I use this method also for restoring backups of games to an SSD that live on a mechanical drive.

[–] Squiddles 2 points 1 year ago

NTFS is fine in Linux. I have a dual-boot setup for when I need to run or test something in Windows, and I use my Windows install drive as a Steam library in both. When I swap back and forth Steam occasionally does a file integrity check, but I don't typically have to redownload anything as far as I can remember. The only caveat is that if a game has both a Windows version and a Linux version I have to set my Linux library to use Proton for the game instead of the native Linux version, otherwise, yeah it'll see the files are wrong when I switch and redownload.

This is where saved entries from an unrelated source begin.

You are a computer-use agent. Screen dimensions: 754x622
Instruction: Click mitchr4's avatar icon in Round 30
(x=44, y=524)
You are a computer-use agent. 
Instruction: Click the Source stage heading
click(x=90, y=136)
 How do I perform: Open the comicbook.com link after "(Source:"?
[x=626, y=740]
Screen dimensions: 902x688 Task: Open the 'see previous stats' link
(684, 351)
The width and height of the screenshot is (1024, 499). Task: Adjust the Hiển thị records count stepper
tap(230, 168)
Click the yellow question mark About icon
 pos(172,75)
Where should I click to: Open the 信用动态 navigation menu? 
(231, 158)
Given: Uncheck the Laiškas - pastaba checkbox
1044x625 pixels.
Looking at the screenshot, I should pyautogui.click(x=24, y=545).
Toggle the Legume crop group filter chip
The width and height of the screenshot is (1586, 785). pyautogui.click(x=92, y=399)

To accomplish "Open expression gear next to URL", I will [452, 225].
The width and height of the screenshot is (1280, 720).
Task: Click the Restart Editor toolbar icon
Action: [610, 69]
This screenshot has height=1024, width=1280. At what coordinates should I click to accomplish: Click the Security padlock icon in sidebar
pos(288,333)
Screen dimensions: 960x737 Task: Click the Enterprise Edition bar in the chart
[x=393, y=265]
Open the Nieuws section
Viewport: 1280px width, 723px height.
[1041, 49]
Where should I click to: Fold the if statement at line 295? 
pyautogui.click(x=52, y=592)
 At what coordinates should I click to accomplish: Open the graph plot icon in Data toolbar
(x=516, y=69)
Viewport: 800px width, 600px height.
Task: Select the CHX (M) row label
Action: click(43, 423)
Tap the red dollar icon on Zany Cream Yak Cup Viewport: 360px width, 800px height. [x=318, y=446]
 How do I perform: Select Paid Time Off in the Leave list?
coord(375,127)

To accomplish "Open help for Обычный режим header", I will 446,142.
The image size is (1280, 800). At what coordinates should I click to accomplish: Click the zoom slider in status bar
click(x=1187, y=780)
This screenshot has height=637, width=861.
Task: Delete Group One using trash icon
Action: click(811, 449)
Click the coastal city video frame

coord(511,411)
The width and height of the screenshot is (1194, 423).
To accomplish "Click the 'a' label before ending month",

[–] SanityFM@lemmy.world 1 points 1 year ago (1 children)

NTFS is fine with Linux, but any new OS tends to need you to install things again. There used to be a way to zip all of your Steam downloads for a new install, but I can't seem to find any instructions that still work.

[–] GhostMagician 2 points 1 year ago (1 children)

I think the option is under Steam > Backup and Restore Games. I successfully backed and restored some back ups I had made about a year ago with that method.

[–] SanityFM@lemmy.world 2 points 1 year ago

I think you're right. I've used this before as well, but I was thrown because my Linux Steam only has "Restore Game Backup" as an option in the menu. I wasn't sure whether something had changed, or if this is a Steam for Linux peculiarity.